### Requirements:
Quote the review of Thousand Autumns word for word, starting with "From here, the" and going on through "life of confinement.".

MEGA SPOILERS (for Thousand Autumns and Bone Clocks)
While the novel is a bit unusual in its more localized focus, it does share significant themes with Mitchell's other works, along with numerous links to characters and events. One persistent trope is the greedy and unscrupulous taking advantage of the kind-hearted, and Jacob falls to this, hard, about a third of the way in to the novel.
From here, the scope of the novel begins to expand: not so much in space, and definitely not in time, but in humanity and character. The second part of the novel steps away from Jacob: he still exists as a person, but no longer drives the narrative. Instead, the point of view settles over two Japanese acquaintances of his: Orito, a physician's daughter with whom Jacob has fallen in love, and Ogawa, an interpreter and Jacob's closest Japanese friend; unknown to Jacob, Ogawa also loves Orito. Orito has been legally abducted by the evil monk Enomoto, and the guilt-ridden Ogawa embarks on a dangerous quest to free her while Orito first endures, and eventually negotiates with, her life of confinement.
The novel kaleidoscopes even more in the third section, silencing the Japanese pair but introducing many more voices, some minor characters earlier in the novel and others completely new: African slaves serving the Dutch, the Japanese magistrate of Nagasaki, the captain of a British frigate, and Jacob himself all take turns, sometimes reporting the same event from multiple perspectives. This is in some ways similar to Mitchell's wider-ranging narrative style, but it feels much more intimate and closely connected.
It was really interesting to read this novel so soon after the Bone Clocks, and in particular to see Dr. Marinus. Marinus is a major character and narrator in Bone Clocks, and when he first meets the Horologists, we learn about his time on Dejima. There are a ton of references to Marinus's Returner nature in Thousand Autumns, but honestly, if I'd read this book before that one I don't think I would have picked up on them at all. A lot of these are pithy phrases, like "Many lifetimes ago I learned this technique," which I would just happily accept as idiomatic if I didn't know better. Near the end, though, he gets really specific, down to explaining that he isn't afraid of death because he'll just need to wait for a couple of weeks and then can come back again. That's fun to read, but also incredibly impressive, to realize how thoroughly he'd sketched out his cosmology for The Bone Clocks that he could faithfully depict it in a book that didn't really have anything to do with it. And even more so when, upon reading the afterword, I realized that Mitchell has been playing around with the idea for Thousand Autumns since 1994, twenty years before publishing The Bone Clocks. Now, I'm not sure if the whole "decanting of souls" idea has been percolating since then, but it's really cool to see how he's had such a unified vision for his disparate books.
Speaking of which: I'd remarked at the time that The Bone Clocks was unusual in just how explicit it was about, uh, how stuff works: the system by which various people can gain immortality, what powers they hold, and so on. Reading Thousand Autumns after The Bone Clocks was pretty fascinating, since I had already learned how the system worked, and everything fit well; but I think that, within the context of Thousand Autumns itself, the presentation is much closer to a Haruki Murakami-ish or Thomas Pynchon-esque book: we witness a lot of strange things, which seem to imply that there may be a supernatural world out there, but it's ambiguous enough that it seems more tantalizing than definitive. Enomoto does seem to be able to kill insects by waving his hands, but who's to say that this isn't some kind of elaborate trick? Enomoto claims to be hundreds of years old, but we have no way of directly verifying this claim's truth. There is definitely a secret cult that practices child sacrifice in the belief that it will gain them immortality, but again, we can't know if their belief is true.

### Recorded information:
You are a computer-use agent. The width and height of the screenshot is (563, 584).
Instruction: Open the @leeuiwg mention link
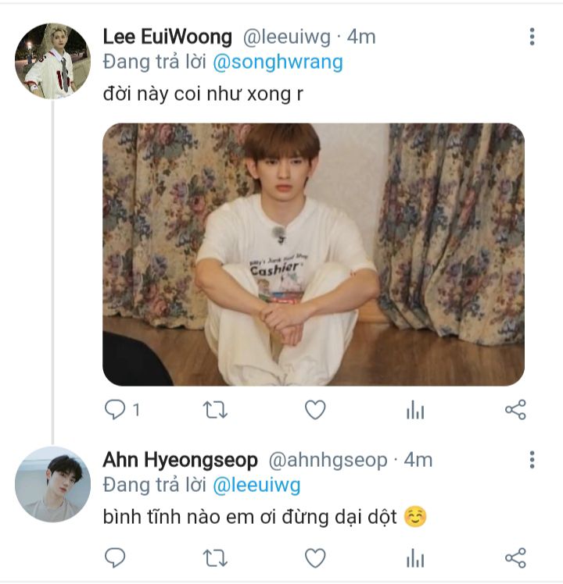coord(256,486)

---

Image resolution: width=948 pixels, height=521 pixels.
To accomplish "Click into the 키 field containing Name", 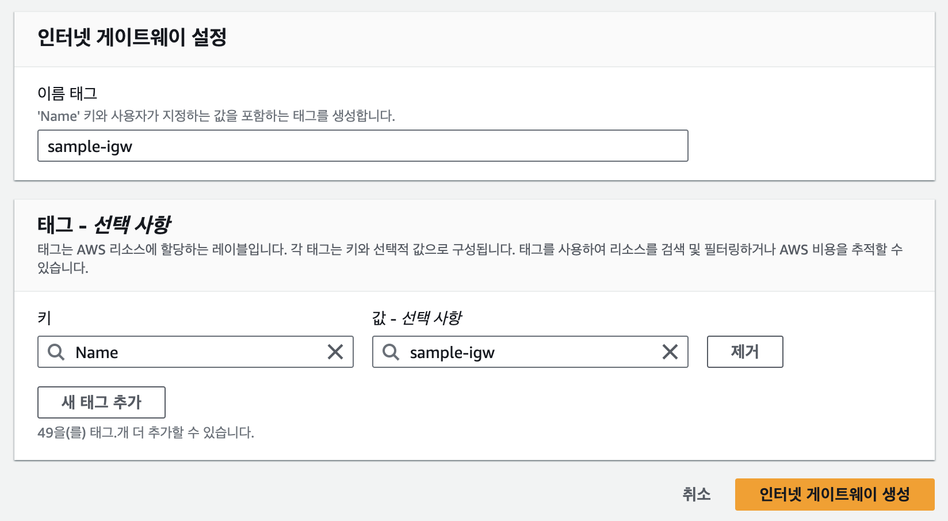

### Answer for this exercise:
From here, the scope of the novel begins to expand: not so much in space, and definitely not in time, but in humanity and character. The second part of the novel steps away from Jacob: he still exists as a person, but no longer drives the narrative. Instead, the point of view settles over two Japanese acquaintances of his: Orito, a physician's daughter with whom Jacob has fallen in love, and Ogawa, an interpreter and Jacob's closest Japanese friend; unknown to Jacob, Ogawa also loves Orito. Orito has been legally abducted by the evil monk Enomoto, and the guilt-ridden Ogawa embarks on a dangerous quest to free her while Orito first endures, and eventually negotiates with, her life of confinement.